Tentunya, dari tiga fase tersebut menerangkan dengan jelas yang pertama; the rell adalah tataran yang belum di pengaruhi oleh bahasa. Lacan menyebutnya kondisi kepenuhan atau keutuhan, di mana seorang anak belum bisa membedakan dirinya dengan yang lain (liyan). Kedua; the imaginer atau face cermin (mirror stage) dimana ego terbentuk. Pada fase ini, kebutuhan akan berpindah dari primer ke tuntutan. Kebutuhan akan mampu terpenuhi namun tuntutan tidak pernah tercukupi sehingga manusia akan bergerak ke kondisi kekosongan. Ego senantiasa mengalami keretakan dalam dirinya dan citra mengenai dirinya sehingga ada upaya untuk kembali mengumpulkan kepingan-kepingan ego yang retak untuk utuh kembali.

Ketiga; the simbolik, merupakan fase dimana subjek terbentuk melalui sejumlah identitas yang melekat pada dirinya. Ranah ini berkaitan dengan Hasrat (Desiree), dengan berpindahnya subjek dari tataran imaginer ke simbolik, subjek berada dalam kondisi terbelah dimana subjek selalu berusaha untuk memenuhi panggilan orang lain ‘ the other ‘. Subjek akan selalu bergerak memenuhi hasrat, namun hasrat subjek adalah hasrat sang Lain. Karenanya, subjek mengalami kekosongan, dan the other hadir untuk memenuhi kekosongannya. Pada tahap ini bagi Zizek, Hanya subjek Radikal semata yang mampu bertindak menuju pada pemenuhan atau keutuhan untuk menjadi The rell tanpa terpengaruh oleh ideologi atau norma apapun.

Situasi Politik dan Munculnya Sang Subjek

Indonesia merupakan salah satu negara dengan sejarah panjang peperangan Dunia I dan II. Selain itu, dalam konstalasi politik pada masa orde lama dan orde baru cukup tragis kondisi yang di alami oleh masyarakat akibat sistem yang di terapkan negara. Orde lama yang dipimpin oleh Soekarno pada masa transisi kepemimpinan telah terjadi sebuah gerakan masa yang tergabung dalam Fron KAMI. Tentu, gerakan imelatarbelakangi kondisi ekonomi dan politik negara Indonesia. Sampai pada puncaknya, Soekarno akhirnya cuti permanen sebagai kepala negara, dan digantikan oleh Soeharto. Beberapa agen muncul ke permukaan sebagai subjek radikal, dan bertindak menuju kebebasan atas kondisi yang dialaminya. Para agen itu beberapa diantaranya adalah Kosmos Batubara, Soe Hoek Gie dan Akbar Tanjung yang sering muncul sebagai agen atau aktor penggerak.

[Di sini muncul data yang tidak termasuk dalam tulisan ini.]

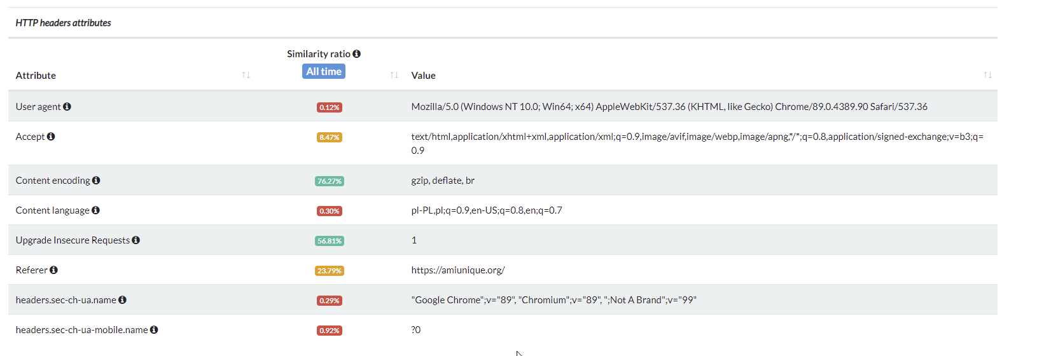Click the Referer info icon
1044x356 pixels.
pyautogui.click(x=53, y=270)
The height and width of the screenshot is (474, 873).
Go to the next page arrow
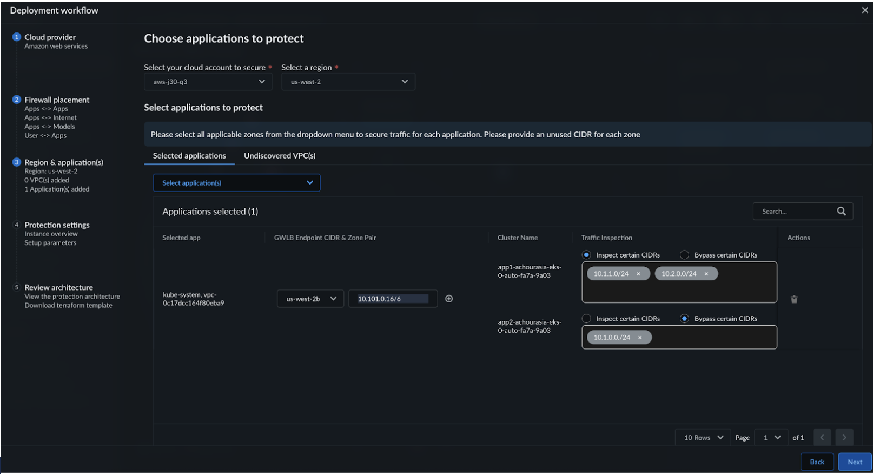pos(844,437)
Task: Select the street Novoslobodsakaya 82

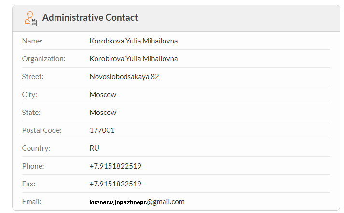Action: coord(124,77)
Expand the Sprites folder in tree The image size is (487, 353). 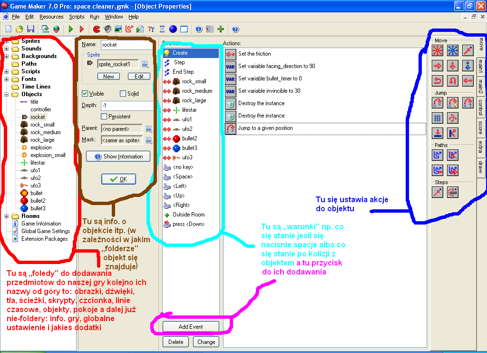tap(6, 41)
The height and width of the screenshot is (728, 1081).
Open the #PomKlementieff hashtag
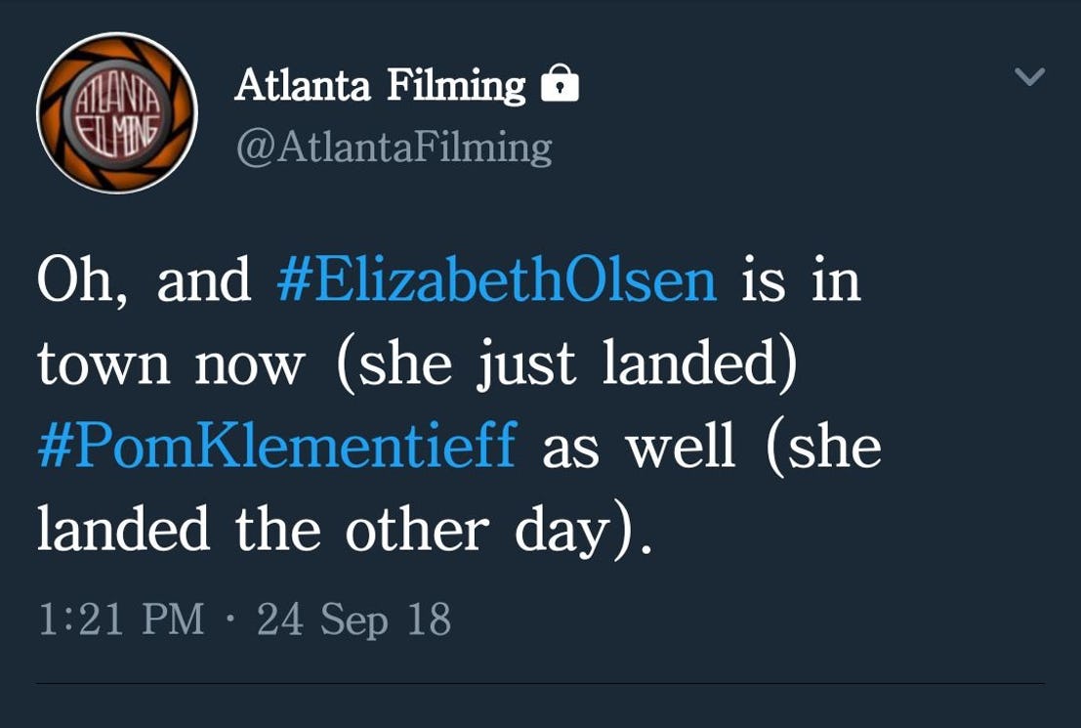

Hal serupa juga dipraktikkan pada masa orde baru di bawah kepemimpinan Soeharto. Secara umum, ia di kenal sebagai pemimpin yang otoriter. Dengan model kepemimpinan yang demikian , ia berkuasa selama 32 Tahun dan berhasil mencetak rekor dalam sejarah bangsa tentang gugurnya mahasiswa dan pemuda dalam perjuangan menyongsong Reformasi. Peristiwa ini, memberi gambaran bagaimana sang agen (subjek radikal) secara nyata bertindak. Bisa dilihat dalam literatur sejarah gerakan mahasiswa di Indonesia dan hal itu adalah wujud dari tindakan subjek di bawah tekanan orde baru yang bermodalkan Kekuatan Militernya. Di sisi lain, ketika peralihan kepemimpinan di tandai dengan Era Reformasi, kemunculan para agen dari setiap daerah di Indonesia semakin banyak, khususnya agen yang ada di kampus-kampus di seluruh Indonesia.

Totalitarianisme dan Kematian Sang Subjek

Gaya Politik Kontemporer Indonesia sangat berbeda dengan politik pada masa orde lama dan orde baru. Secara universal, politik cenderung di alamatkan pada kekuasaan dan itu benar adanya. Politik elektoral di masa pemerintahan Prabowo Subianto ibarat mata pisau yang terbalik, bagian yang tumpul selalu di tampilkan untuk memotong perlahan-lahan, agar tidak di perhatikan dengan baik di mata publik.

Bisa dikatakan bahwa gaya Politik Pemerintahan saat ini sebenarnya menerapkan ‘The New Of Totalitarianisme’, ia tidak hanya menggunakan Kekuatan Militer semata sebagaimana yang di lakukan Soeharto, melainkan beberapa aspek penting telah diramu dengan baik sebagai alat politik-nya.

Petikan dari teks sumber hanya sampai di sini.